Dataset entries:
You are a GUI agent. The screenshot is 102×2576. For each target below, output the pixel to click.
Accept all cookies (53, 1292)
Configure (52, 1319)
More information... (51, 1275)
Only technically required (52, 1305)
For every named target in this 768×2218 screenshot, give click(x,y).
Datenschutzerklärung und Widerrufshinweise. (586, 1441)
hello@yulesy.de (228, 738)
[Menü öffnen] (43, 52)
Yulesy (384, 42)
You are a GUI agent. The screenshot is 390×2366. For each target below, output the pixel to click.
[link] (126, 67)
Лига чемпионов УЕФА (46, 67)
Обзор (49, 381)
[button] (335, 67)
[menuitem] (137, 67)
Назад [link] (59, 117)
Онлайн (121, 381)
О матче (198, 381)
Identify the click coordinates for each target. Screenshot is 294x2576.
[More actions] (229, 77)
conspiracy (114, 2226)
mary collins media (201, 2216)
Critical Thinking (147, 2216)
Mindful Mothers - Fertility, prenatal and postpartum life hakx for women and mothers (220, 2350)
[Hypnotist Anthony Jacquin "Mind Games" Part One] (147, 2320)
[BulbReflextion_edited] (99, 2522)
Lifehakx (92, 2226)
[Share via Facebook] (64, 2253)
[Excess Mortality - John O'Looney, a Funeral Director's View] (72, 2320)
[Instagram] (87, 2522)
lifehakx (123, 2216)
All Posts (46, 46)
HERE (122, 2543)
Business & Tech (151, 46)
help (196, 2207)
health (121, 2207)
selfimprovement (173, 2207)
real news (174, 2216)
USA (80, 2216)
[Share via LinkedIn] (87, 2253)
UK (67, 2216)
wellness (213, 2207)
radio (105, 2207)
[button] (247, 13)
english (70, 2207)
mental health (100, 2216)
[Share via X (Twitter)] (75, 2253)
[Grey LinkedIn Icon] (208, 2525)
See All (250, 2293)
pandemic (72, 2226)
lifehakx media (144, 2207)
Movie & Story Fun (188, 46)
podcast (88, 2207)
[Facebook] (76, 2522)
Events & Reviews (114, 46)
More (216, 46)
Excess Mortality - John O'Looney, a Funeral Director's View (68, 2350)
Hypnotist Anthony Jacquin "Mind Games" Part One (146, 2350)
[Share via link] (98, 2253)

- **DIRECTIONS FOR THIS TASK**
Write out exactly the lines above between the line with "You are a GUI agent. The screenshot is 390×2366." and the line with "Identify the click", inclusive, and nothing beyond them.

- **RESPONSE FOR THIS EXERCISE**
You are a GUI agent. The screenshot is 390×2366. For each target below, output the pixel to click.
[link] (126, 67)
Лига чемпионов УЕФА (46, 67)
Обзор (49, 381)
[button] (335, 67)
[menuitem] (137, 67)
Назад [link] (59, 117)
Онлайн (121, 381)
О матче (198, 381)
Identify the click coordinates for each target. Screenshot is 294x2576.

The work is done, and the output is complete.